Garmin Venu im Test: Die OLED-Uhr ist sportlich, aber nicht sehr smart

Philipp Rüegg
24.10.2019

Garmin setzt erstmals auf einen OLED-Touch-Bildschirm bei einer Sportuhr. Das bringt sie näher an Smartwatches. Fitness steht aber nach wie vor an erster Stelle und das ist auch gut so.

Die Garmin Venu ist eine Sportuhr durch und durch. Das merkst du beim ersten Durchscrollen der Workouts. Von Krafttraining über Golfspielen bis Pilates findest du so ziemlich jede Aktivität im Programm. Dazu misst die Uhr deine Sauerstoffsättigung, Herzfrequenz, Stresslevel, Schritte und und und. Natürlich kannst du mit der Venu auch Benachrichtigungen synchronisieren, Kurzantworten senden oder Musik hören. Das Ganze bietet Garmin nun mit einem OLED-Display, ohne dass der Akku wie bei normalen Smartwatches – wie der Apple Watch – bereits nach maximal zwei Tagen schlapp machen soll. Also alles perfekt? Ganz so rund wie das Display ist die Sache leider nicht.

Bedienung und Tragekomfort

Trotz OLED-Display ist die Uhr immer gut lesbar.
Trotz OLED-Display ist die Uhr immer gut lesbar.

Ich habe das schwarze Modell getestet. Das Design ist schlicht aber elegant und das Silikonbändchen trägt sich angenehm. Die Schlaufe für das Armband besitzt einen kleinen Noppen, damit das Band nicht rausrutscht, was mir bei der Fossil Sport ständig passiert ist.

Um die Venu richtig nutzen zu können, musst du sie mit deinem Smartphone verbinden. Dazu lädst du dir Garmin Connect runter. Die Garmin Connect IQ App benötigst du ebenfalls, wenn du dir später neue Watch Faces oder sonstige Apps auf die Uhr laden möchtest. Die Einrichtung ist fix und unkompliziert. Allerdings fordert dich die Uhr anschliessend regelmässig auf, noch diverse optionale Dinge wie Garmin Pay, Musikdienste oder Trainings zu konfigurieren. Am Ende dauert die Einrichtung dann doch etwas länger.
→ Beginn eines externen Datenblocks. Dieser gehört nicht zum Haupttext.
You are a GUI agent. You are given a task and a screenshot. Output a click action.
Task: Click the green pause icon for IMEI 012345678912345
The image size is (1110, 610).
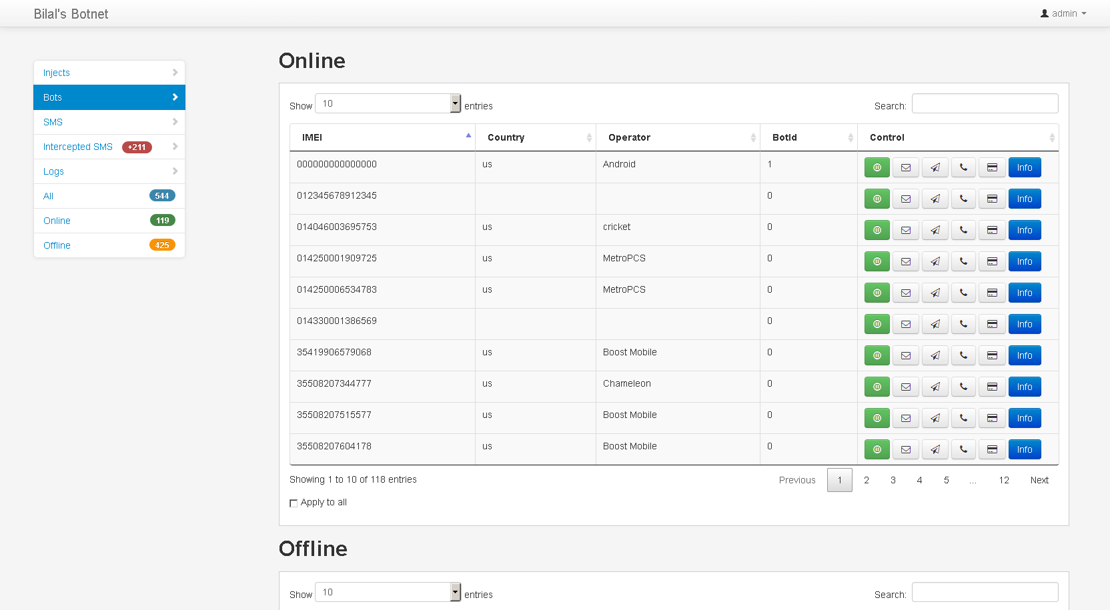point(877,199)
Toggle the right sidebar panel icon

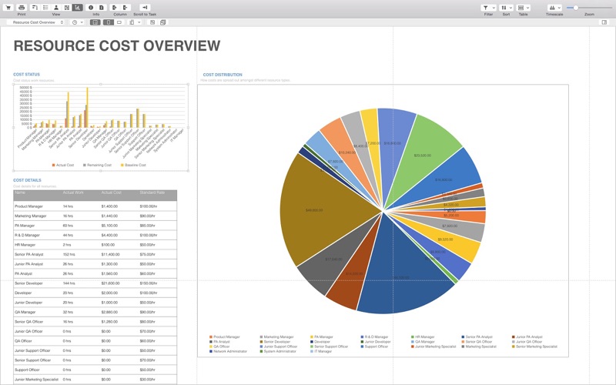604,22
Die Connect-App ist nicht besonders übersichtlich.
Die Connect-App ist nicht besonders übersichtlich.

Noch länger dauert es, bis du mit der Bedienung vertraut bist. Die ist alles andere als intuitiv. Sowohl die App als auch die Uhr selbst sind vollgestopft mit Menüs und Untermenüs. Die meiste Zeit habe ich damit verbracht, bestimmte Einstellungen zu suchen. Und jeder, der das Maximum aus der Uhr rausholen will, muss sich zwangsläufig damit beschäftigen. Die Uhr bietet so viel Umfang, dass es einiges einzustellen gibt.

Die Bedieunung der Venu läuft über Touch sowie die beiden physischen Tasten. Letztere fand ich anfangs sehr umständlich zu drücken, weil sie relativ flach sind und etwas zu tief liegen. Allerdings drückst du sie so auch nie versehentlich, wenn du beispielsweise deinen Schlaf misst. Mit einem Klick auf die obere Taste gelangst du zur Workout-Übersicht und mit einem langen Klick in die Quick Settings, die sich individuell konfigurieren lassen.
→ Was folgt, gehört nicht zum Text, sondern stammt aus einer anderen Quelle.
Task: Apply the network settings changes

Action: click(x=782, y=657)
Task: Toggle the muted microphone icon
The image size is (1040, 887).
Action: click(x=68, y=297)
Die Tasten drücken sich etwas umständlich.
Die Tasten drücken sich etwas umständlich.

Die untere Taste ist ein Zurück-Button und bringt dich gleichzeitig mit einem langen Klick zu den Einstellungen.
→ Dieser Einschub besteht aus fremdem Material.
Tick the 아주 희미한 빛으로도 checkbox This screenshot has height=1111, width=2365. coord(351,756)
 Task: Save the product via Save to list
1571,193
Die Touchbedienung ist auch nicht über alle Zweifel erhaben. Darüber kann auch das hübsche OLED-Display nicht hinwegtäuschen, das definitiv schöner anzusehen ist, als die transreflektiven MIP-Displays von Vivoactive oder Fenix. Zu oft werden Eingaben nicht oder falsch erkannt und du startest ein Workout, obwohl du nur durchscrollen wolltest. Auch wirkt die Eingabe etwas träge und das sage ich als jemand, der sich Wear-OS-Uhren gewöhnt ist. Alles in allem lässt sich aber gut genug damit arbeiten. Du kannst in alle Richtungen wischen und so verschiedene Menüpunkte anvisieren. Der Tausch des MIP-Displays gegen ein OLED hat der Leserlichkeit bei Sonnenlicht keinen entscheidenden Abbruch getan.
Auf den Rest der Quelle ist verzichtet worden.